De afgelopen twee weken spatte de energie er niet echt vanaf. Fysiek sowieso niet, maar mentaal ook niet. Uiteraard waren er wel pogingen tot en bleef ik op de been. Maar daar ligt meteen mijn valkuil. Even eraan toegeven is soms ook niet zo gek. Dus werd ik dan ook weer met mijn neus op de feiten gedrukt. Vorige week vrijdag was ik op visite bij de arts. Het is te kort op de vorige keer voor een m-proteïne uitslag maar een andere waarde liet ook nu alweer een daling zien. En verder is alles ook nog oké qua bloed. Het is tijd om te starten met de nieuwe cyclus, om de twee weken daratumumab in plaats van elke week! De dexa, lena en de rest mogen wel elke week blijven. Omdat de bijwerkingen toch wel bepalend zijn mag de dexa in de weken dat ik geen injectie krijg naar één keer 10 mg. Daar ben ik blij mee. Het effect van deze pil begint namelijk te stapelen. Het lontje wordt korter en ik ben nu twee nachten in de week ’s nachts eruit in plaats van één. Sfeerbepalend wel, vermoeidheid. De trillenden handen van de uitwerking waren nu zichtbaar voor de arts en ik vertelde dat mijn benen hetzelfde doen maar dat je dat niet ziet. Doel van de aanpassingen in de mg is dat ik de combinatie zo lang mogelijk blijf gebruiken.
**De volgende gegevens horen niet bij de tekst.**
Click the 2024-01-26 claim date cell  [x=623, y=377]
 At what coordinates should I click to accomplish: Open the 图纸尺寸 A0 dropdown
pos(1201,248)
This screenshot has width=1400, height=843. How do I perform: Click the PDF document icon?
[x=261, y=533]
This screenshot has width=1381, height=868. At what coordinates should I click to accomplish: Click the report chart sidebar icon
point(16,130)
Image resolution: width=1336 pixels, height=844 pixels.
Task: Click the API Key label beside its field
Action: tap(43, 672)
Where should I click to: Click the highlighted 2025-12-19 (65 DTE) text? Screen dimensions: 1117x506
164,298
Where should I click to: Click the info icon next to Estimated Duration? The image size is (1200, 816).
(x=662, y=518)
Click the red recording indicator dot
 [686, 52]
Het mooie weer in het weekend is aanstekelijk, wat doet zo’n zonnetje veel met mensen! Zondagochtend ga ik naar het bos en loop iets verder dan gepland. Zondagmiddag fiets ik langs het water naar de stad. Het is een gezellige drukte met wandelaars, fietsers en spelende kinderen. De terrassen zitten vol en de sfeer is ontspannen. Als ik thuis kom is de tuin vol met kinderen (tieners) die genieten van de trampoline. Wat een gezellig sfeertje zo! Ik geniet, maar voel me niet zo fit. ’s Avonds blijkt dat ik te actief ben geweest. Ik stort in en merk dat ik verkouden word. De volgende ochtend zitten mijn holtes vol. Gelukkig mag ik evengoed de injectie en ik besluit dat het even genoeg is geweest zo. Húp op de bank en niks willen. De overbelaste spier door de vakantie speelt weer gezellig op en die laat ik intapen door de fysio. Rust houden. Toevallig belde gisteren de huisarts. Zomaar om even te vragen hoe het nu gaat. Of toch niet zo toevallig. Ze wijst me er namelijk op ik wel in behándeling ben hè. Dat dat niet ineens over is omdat ik het wil. De bijwerkingen niet mijn keus zijn. Ook al heeft ‘een ander’ misschien minder last van bijwerkingen dan ik. Ik wilde zo graag bij die groep horen natuurlijk!
’s Middags heb ik bezoek en het gesprek doet me goed. De acceptatie komt weer terug. De rust ook. En de goede sfeer. In mijn hoofd. Even stilstaan is zo gek nog niet!